Em seu livro, “Lei e Graça”, Mauro F. Meister acertadamente aponta para o fato de que:

A revelação da lei de Deus, como expressão objetiva da sua vontade, [...] foi revelada ao longo do tempo. Dependendo das circunstâncias e da ocasião em que foi dada, possui diferentes aspectos, qualidades ou áreas sobre as quais legisla. Assim, é importante observar o contexto em que cada lei é dada, a quem é dada e qual o seu objetivo manifesto. Só assim poderemos saber a que estamos nos referindo quando falamos de lei (2003, p. 41).

Meister, em consonância com a teologia reformada expressa na Confissão de Fé de Westminster, propõe uma compreensão da “Teologia do Pacto” como chave hermenêutica para o entendimento da Lei no Novo Testamento. Por Teologia do Pacto, é suficiente, por hora, compreendermos resumidamente a distinção traçada entre (1) “pacto das obras” – que é o pacto operante antes da queda e do pecado, o qual “[...] dependia da sua [de Adão e Eva] obediência à lei dada por Deus de forma direta em Gênesis 2.17” (2003, p. 30), sobrevindo em conseqüência da desobediência a esta, a maldição do pacto das obras, a saber: a morte; e (2) o “pacto da graça” – expresso como:

[...] a manifestação graciosa e misericordiosa de Deus, aplicando a maldição do pacto de obras na pessoa de seu Filho, Jesus Cristo, fazendo com que parte da sua criação, primeiramente representada em Adão, e agora representada por Cristo, pudesse ser redimida (2003, p. 31).

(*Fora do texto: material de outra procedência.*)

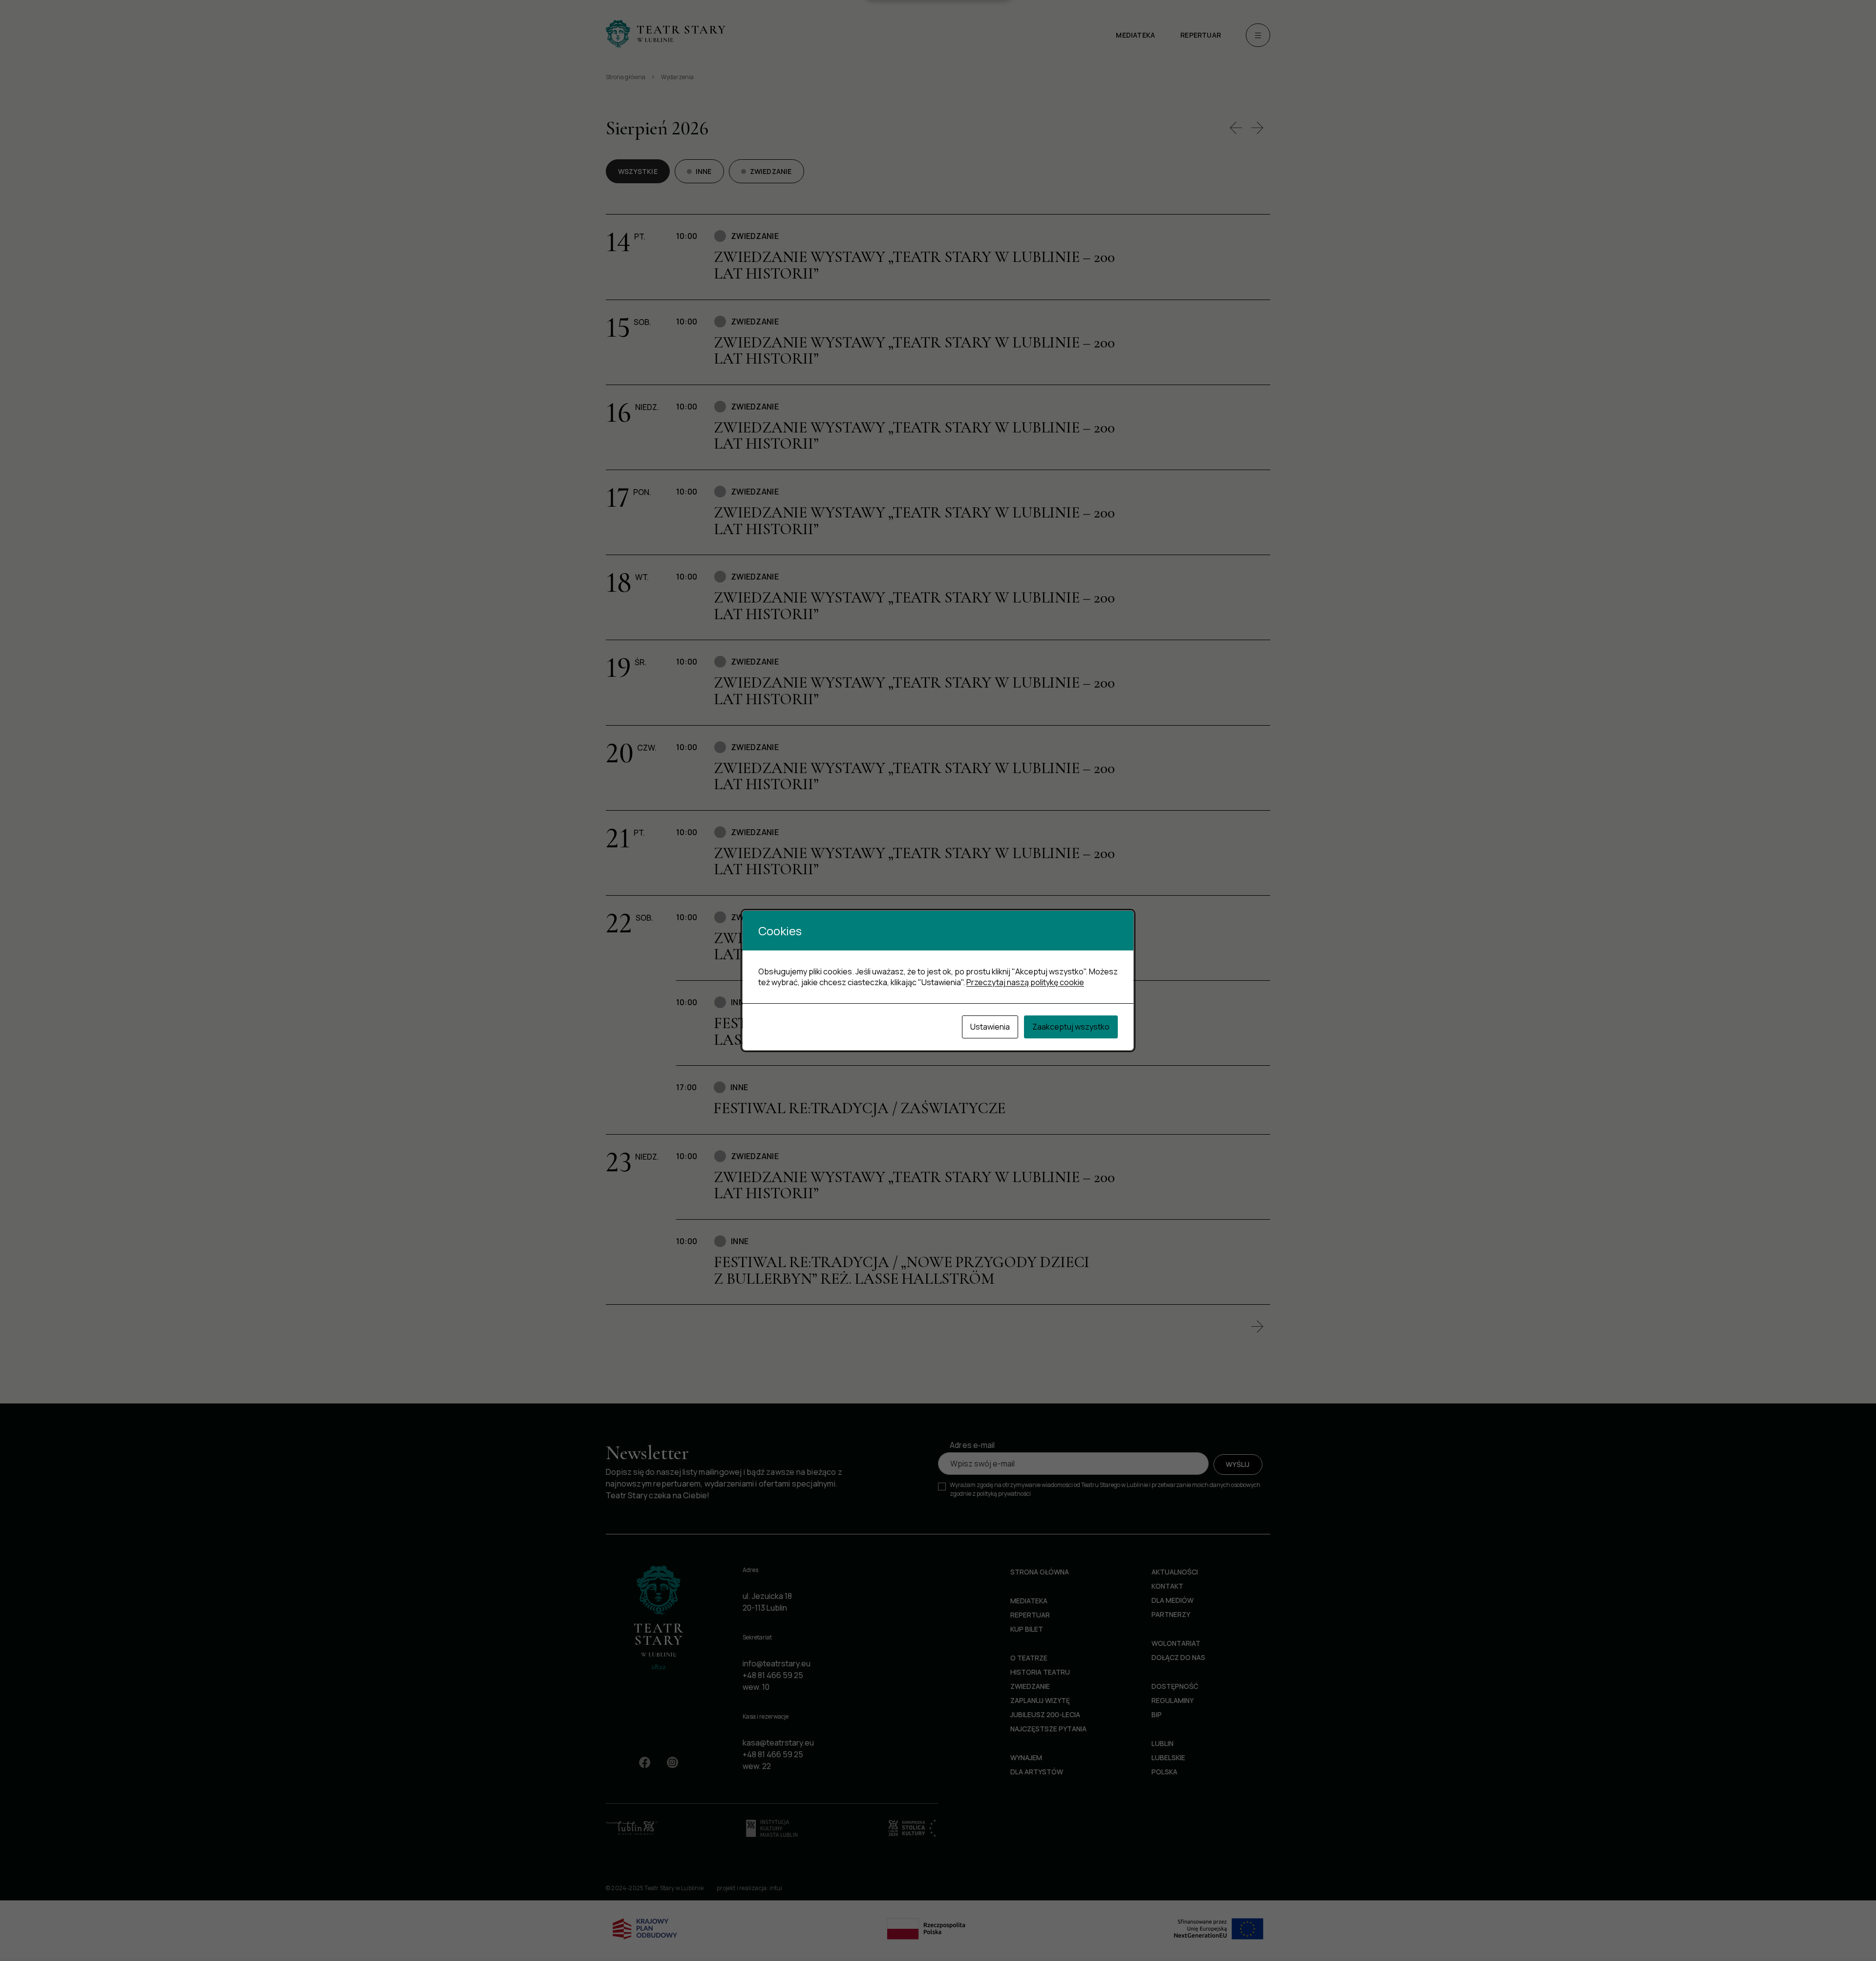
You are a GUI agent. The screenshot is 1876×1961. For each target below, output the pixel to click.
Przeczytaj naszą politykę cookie (1025, 982)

Esta é justamente aquela visão de Lei que a apresenta como estando dividida em três aspectos: 1) Lei Civil ou Judicial; 2) Lei Religiosa ou Cerimonial e 3) Lei Moral; e devido à encarnação, morte e ressurreição do Cristo, instaurando o “pacto da graça” de Deus e revelando plenamente o significado daqueles tipos e sombras na Lei Cerimonial que apontavam para Sua vinda, bem como fazendo expirar o caráter civil que vigorara no Estado Teocrático de Israel até a inauguração de Seu Reino, nos deixou sobre a lei moral de Deus (isto é, todas as injunções que têm a natureza e o caráter de Deus como a base de sua existência), a qual não deve ser cumprida como um meio para se alcançar a salvação, mas somente numa atitude de amor e deleite em Deus, em virtude de termos recebido tão grande salvação, buscando viver fielmente de acordo com a expressa vontade dEle para Sua própria glória. Leonard T. Van Horn (2009, p. 30) expressa essa questão muito bem quando declara:

É verdade que nossa entrada no céu não acontece por méritos nossos e sim pela graça de Deus. Mas é igualmente verdade que a pessoa nascida de novo pelo Espírito de Deus será uma pessoa que ama a Palavra de Deus e busca, pela ajuda de Deus, seguir os mandamentos dele.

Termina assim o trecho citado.